**What the exercise asks:** Each line from the one with "Click the Mega Block cloud icon" through the last line below must be written out exactly. Do not copy pictures.

──────

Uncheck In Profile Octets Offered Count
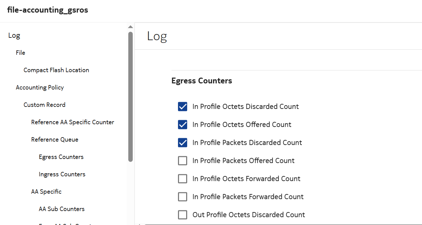This screenshot has width=422, height=225. pyautogui.click(x=183, y=125)
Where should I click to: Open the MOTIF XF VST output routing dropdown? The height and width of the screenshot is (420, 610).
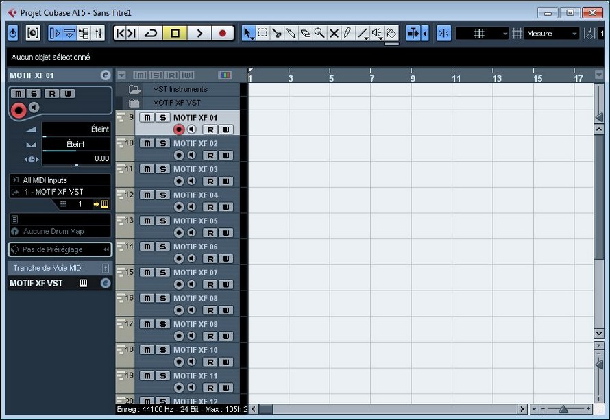60,192
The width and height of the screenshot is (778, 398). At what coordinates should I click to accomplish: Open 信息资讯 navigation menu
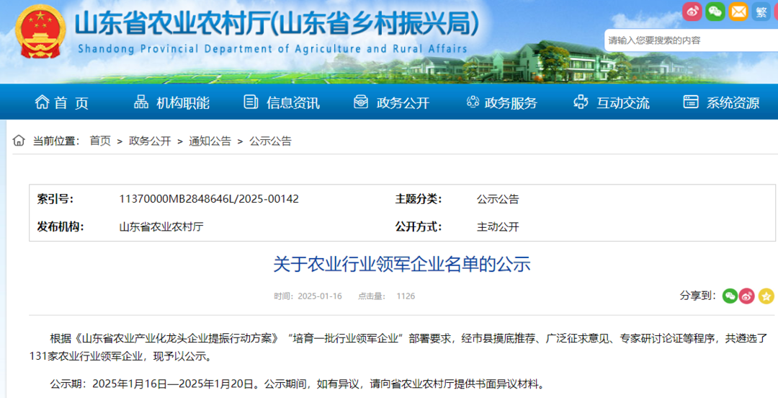(282, 102)
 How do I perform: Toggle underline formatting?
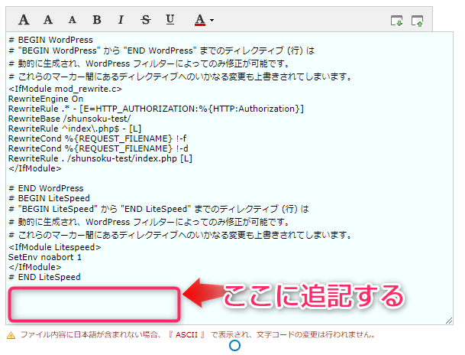(x=170, y=19)
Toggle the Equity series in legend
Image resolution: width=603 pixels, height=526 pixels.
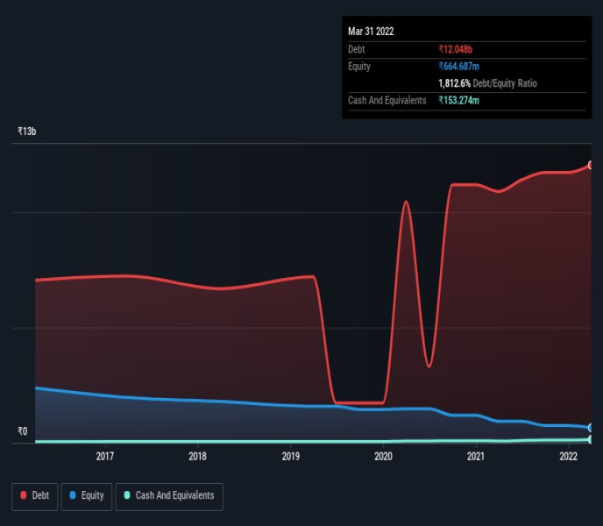click(86, 495)
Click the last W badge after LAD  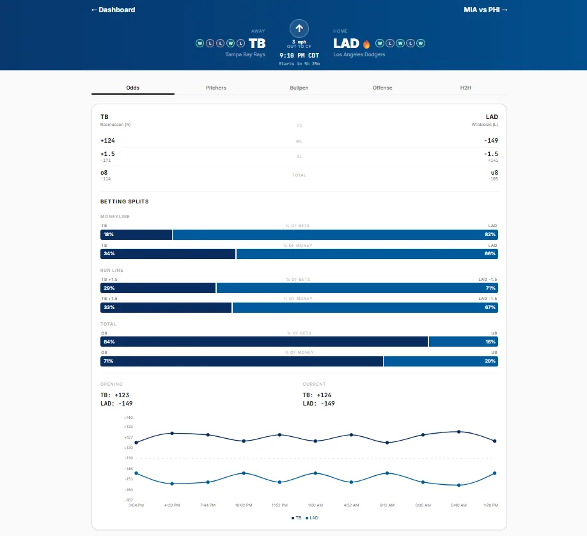point(421,43)
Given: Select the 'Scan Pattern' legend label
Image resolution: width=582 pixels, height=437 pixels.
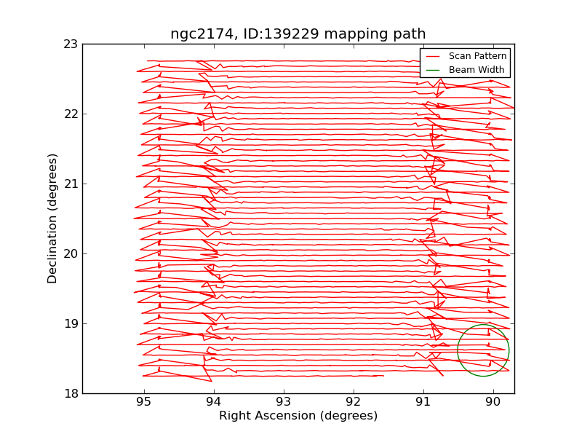Looking at the screenshot, I should (x=477, y=56).
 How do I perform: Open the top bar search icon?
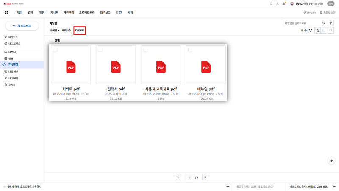point(271,3)
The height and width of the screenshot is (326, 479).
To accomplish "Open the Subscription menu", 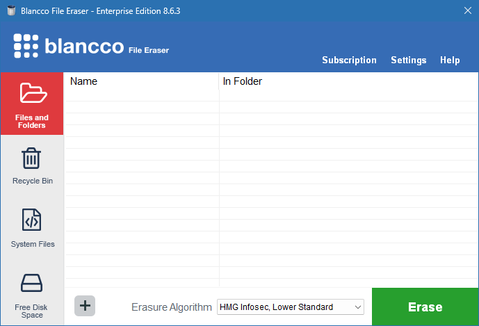I will [x=349, y=60].
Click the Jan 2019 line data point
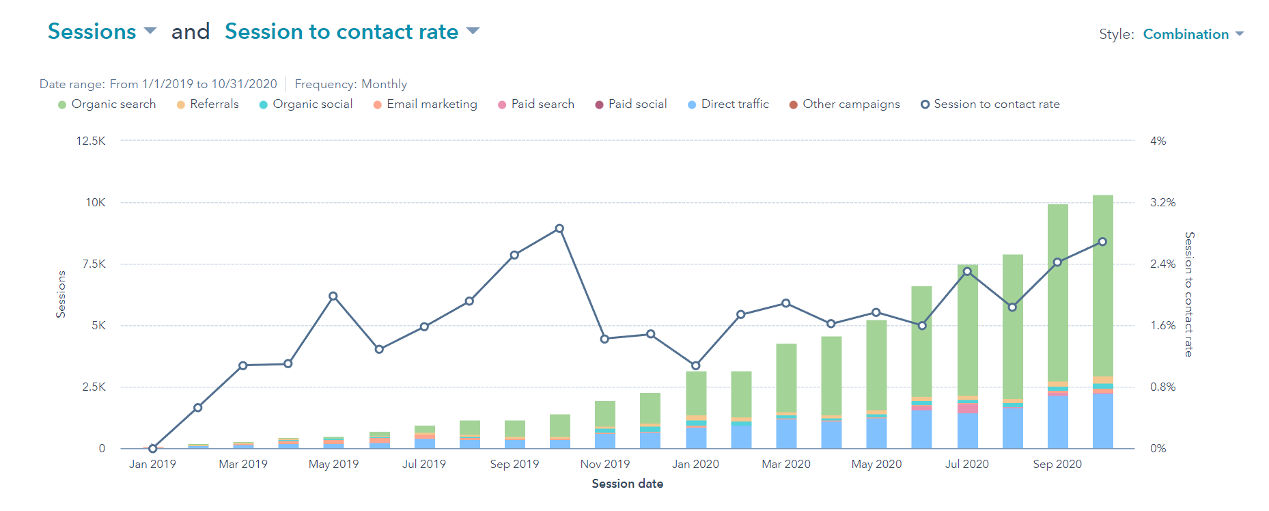This screenshot has height=511, width=1269. [x=153, y=449]
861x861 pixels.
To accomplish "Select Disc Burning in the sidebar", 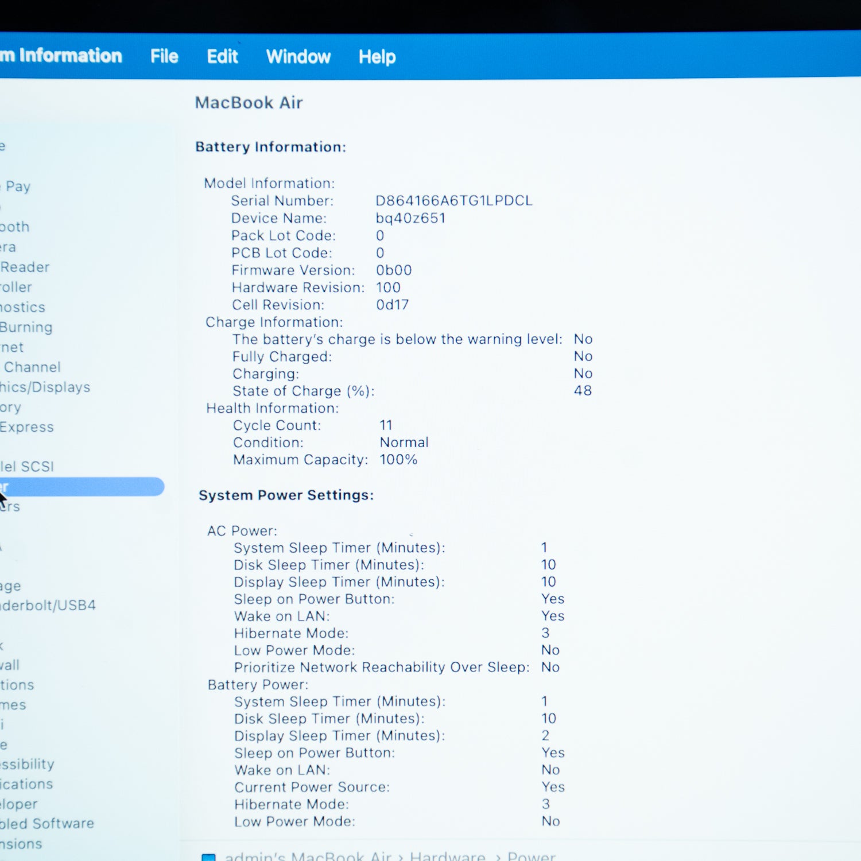I will coord(26,327).
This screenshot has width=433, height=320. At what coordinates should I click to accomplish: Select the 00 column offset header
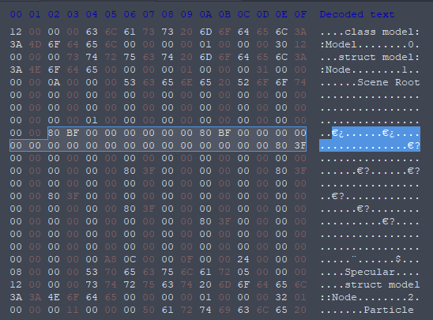pos(16,14)
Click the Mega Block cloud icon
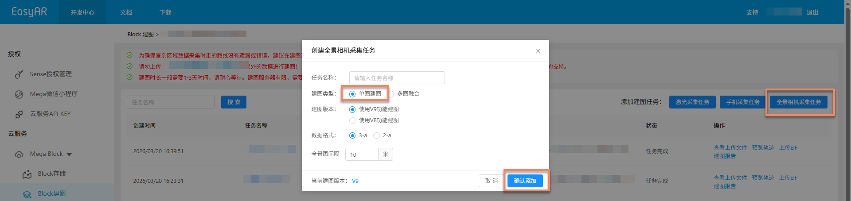Screen dimensions: 851x201 19,155
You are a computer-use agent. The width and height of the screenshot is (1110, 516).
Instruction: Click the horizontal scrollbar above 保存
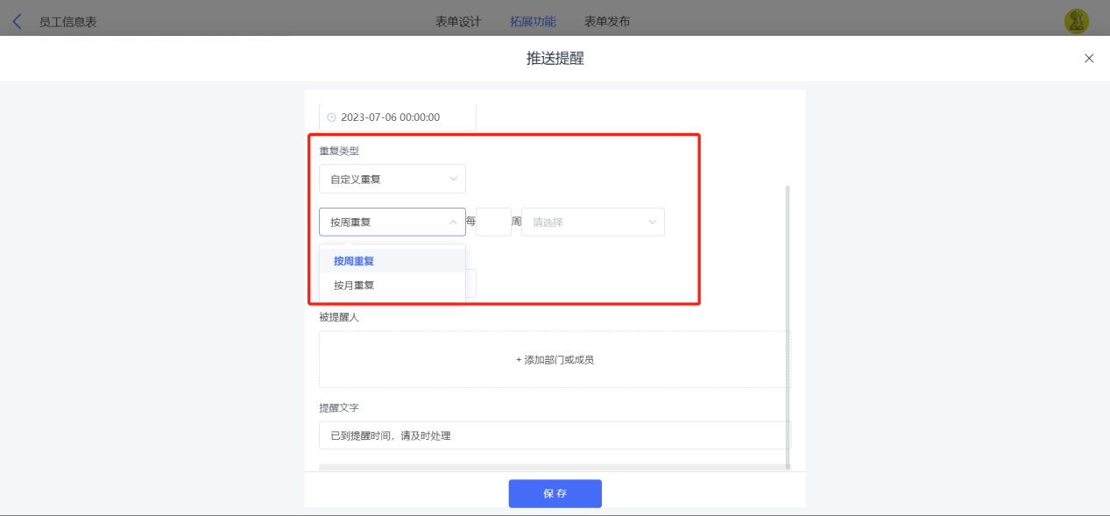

──────

**Output:**
Click the Mega Block cloud icon
Screen dimensions: 851x201 19,155
You are a computer-use agent. The width and height of the screenshot is (1110, 516).
Instruction: Click the horizontal scrollbar above 保存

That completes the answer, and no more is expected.